### Exercise prompt
An exact transcription of all the data is required.

*** Input records Section Begins ***

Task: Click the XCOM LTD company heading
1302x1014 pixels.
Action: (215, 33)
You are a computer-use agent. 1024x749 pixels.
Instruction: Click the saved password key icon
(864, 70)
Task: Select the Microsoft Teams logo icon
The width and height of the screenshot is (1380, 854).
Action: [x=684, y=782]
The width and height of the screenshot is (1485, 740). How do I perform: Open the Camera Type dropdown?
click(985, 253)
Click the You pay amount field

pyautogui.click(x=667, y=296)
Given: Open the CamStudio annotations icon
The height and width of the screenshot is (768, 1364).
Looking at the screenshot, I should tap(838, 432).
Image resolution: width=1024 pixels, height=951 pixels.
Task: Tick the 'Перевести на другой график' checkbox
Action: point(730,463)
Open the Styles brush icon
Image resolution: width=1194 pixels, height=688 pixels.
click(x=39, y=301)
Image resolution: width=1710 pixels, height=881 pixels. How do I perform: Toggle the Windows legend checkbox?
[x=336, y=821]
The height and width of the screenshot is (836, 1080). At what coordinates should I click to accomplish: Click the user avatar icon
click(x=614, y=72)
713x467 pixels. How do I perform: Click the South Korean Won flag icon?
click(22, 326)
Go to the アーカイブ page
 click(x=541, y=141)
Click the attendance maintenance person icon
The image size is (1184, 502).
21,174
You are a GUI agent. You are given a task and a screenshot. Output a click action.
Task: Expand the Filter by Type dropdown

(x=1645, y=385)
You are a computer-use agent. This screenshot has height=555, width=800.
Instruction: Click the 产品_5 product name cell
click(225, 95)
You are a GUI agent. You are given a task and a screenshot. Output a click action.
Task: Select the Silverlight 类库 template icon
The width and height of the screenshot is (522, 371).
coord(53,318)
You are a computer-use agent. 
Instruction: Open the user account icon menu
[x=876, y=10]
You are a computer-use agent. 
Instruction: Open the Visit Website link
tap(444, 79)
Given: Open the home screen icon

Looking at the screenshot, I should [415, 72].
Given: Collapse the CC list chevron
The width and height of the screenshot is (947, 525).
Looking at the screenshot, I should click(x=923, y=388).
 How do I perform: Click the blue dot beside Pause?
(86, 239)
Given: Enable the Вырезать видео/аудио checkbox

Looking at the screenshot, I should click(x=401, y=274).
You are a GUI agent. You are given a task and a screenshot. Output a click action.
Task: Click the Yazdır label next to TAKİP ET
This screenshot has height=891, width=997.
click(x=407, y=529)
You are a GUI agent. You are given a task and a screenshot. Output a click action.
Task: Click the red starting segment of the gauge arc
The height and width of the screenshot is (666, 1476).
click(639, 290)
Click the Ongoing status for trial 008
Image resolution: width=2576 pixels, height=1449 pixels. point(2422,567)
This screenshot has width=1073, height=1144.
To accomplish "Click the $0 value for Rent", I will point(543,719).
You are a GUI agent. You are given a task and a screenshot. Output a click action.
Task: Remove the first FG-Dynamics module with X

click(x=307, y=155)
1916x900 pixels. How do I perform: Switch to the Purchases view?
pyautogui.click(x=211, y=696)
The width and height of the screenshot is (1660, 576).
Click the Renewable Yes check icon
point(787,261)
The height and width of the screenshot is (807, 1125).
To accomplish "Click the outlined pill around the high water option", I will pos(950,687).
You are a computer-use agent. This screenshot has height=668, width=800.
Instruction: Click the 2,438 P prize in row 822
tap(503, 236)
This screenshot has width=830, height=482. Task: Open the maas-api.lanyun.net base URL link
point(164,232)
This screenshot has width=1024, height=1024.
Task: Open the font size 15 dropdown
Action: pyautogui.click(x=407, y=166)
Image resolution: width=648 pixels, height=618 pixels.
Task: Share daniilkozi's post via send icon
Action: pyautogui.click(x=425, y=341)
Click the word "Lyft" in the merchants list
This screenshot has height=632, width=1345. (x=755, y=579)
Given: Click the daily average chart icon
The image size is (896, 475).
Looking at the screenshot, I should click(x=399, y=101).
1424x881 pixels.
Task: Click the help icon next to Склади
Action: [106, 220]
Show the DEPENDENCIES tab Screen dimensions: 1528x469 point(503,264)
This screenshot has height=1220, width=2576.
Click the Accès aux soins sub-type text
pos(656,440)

*** Input records Section Ends ***

### Result for this task
Task: Click the XCOM LTD company heading
1302x1014 pixels.
Action: (215, 33)
You are a computer-use agent. 1024x749 pixels.
Instruction: Click the saved password key icon
(864, 70)
Task: Select the Microsoft Teams logo icon
The width and height of the screenshot is (1380, 854).
Action: [x=684, y=782]
The width and height of the screenshot is (1485, 740). How do I perform: Open the Camera Type dropdown?
click(985, 253)
Click the You pay amount field

pyautogui.click(x=667, y=296)
Given: Open the CamStudio annotations icon
The height and width of the screenshot is (768, 1364).
Looking at the screenshot, I should tap(838, 432).
Image resolution: width=1024 pixels, height=951 pixels.
Task: Tick the 'Перевести на другой график' checkbox
Action: point(730,463)
Open the Styles brush icon
Image resolution: width=1194 pixels, height=688 pixels.
click(x=39, y=301)
Image resolution: width=1710 pixels, height=881 pixels. How do I perform: Toggle the Windows legend checkbox?
[x=336, y=821]
The height and width of the screenshot is (836, 1080). At what coordinates should I click to accomplish: Click the user avatar icon
click(x=614, y=72)
713x467 pixels. How do I perform: Click the South Korean Won flag icon?
click(22, 326)
Go to the アーカイブ page
 click(x=541, y=141)
Click the attendance maintenance person icon
The image size is (1184, 502).
21,174
You are a GUI agent. You are given a task and a screenshot. Output a click action.
Task: Expand the Filter by Type dropdown

(x=1645, y=385)
You are a computer-use agent. This screenshot has height=555, width=800.
Instruction: Click the 产品_5 product name cell
click(225, 95)
You are a GUI agent. You are given a task and a screenshot. Output a click action.
Task: Select the Silverlight 类库 template icon
The width and height of the screenshot is (522, 371).
coord(53,318)
You are a computer-use agent. 
Instruction: Open the user account icon menu
[x=876, y=10]
You are a computer-use agent. 
Instruction: Open the Visit Website link
tap(444, 79)
Given: Open the home screen icon

Looking at the screenshot, I should [415, 72].
Given: Collapse the CC list chevron
The width and height of the screenshot is (947, 525).
Looking at the screenshot, I should click(x=923, y=388).
 How do I perform: Click the blue dot beside Pause?
(86, 239)
Given: Enable the Вырезать видео/аудио checkbox

Looking at the screenshot, I should click(x=401, y=274).
You are a GUI agent. You are given a task and a screenshot. Output a click action.
Task: Click the Yazdır label next to TAKİP ET
This screenshot has height=891, width=997.
click(x=407, y=529)
You are a GUI agent. You are given a task and a screenshot. Output a click action.
Task: Click the red starting segment of the gauge arc
The height and width of the screenshot is (666, 1476).
click(639, 290)
Click the Ongoing status for trial 008
Image resolution: width=2576 pixels, height=1449 pixels. point(2422,567)
This screenshot has width=1073, height=1144.
To accomplish "Click the $0 value for Rent", I will point(543,719).
You are a GUI agent. You are given a task and a screenshot. Output a click action.
Task: Remove the first FG-Dynamics module with X

click(x=307, y=155)
1916x900 pixels. How do I perform: Switch to the Purchases view?
pyautogui.click(x=211, y=696)
The width and height of the screenshot is (1660, 576).
Click the Renewable Yes check icon
point(787,261)
The height and width of the screenshot is (807, 1125).
To accomplish "Click the outlined pill around the high water option", I will pos(950,687).
You are a computer-use agent. This screenshot has height=668, width=800.
Instruction: Click the 2,438 P prize in row 822
tap(503, 236)
This screenshot has width=830, height=482. Task: Open the maas-api.lanyun.net base URL link
point(164,232)
This screenshot has width=1024, height=1024.
Task: Open the font size 15 dropdown
Action: pyautogui.click(x=407, y=166)
Image resolution: width=648 pixels, height=618 pixels.
Task: Share daniilkozi's post via send icon
Action: pyautogui.click(x=425, y=341)
Click the word "Lyft" in the merchants list
This screenshot has height=632, width=1345. (x=755, y=579)
Given: Click the daily average chart icon
The image size is (896, 475).
Looking at the screenshot, I should click(x=399, y=101).
1424x881 pixels.
Task: Click the help icon next to Склади
Action: [106, 220]
Show the DEPENDENCIES tab Screen dimensions: 1528x469 point(503,264)
This screenshot has height=1220, width=2576.
Click the Accès aux soins sub-type text
pos(656,440)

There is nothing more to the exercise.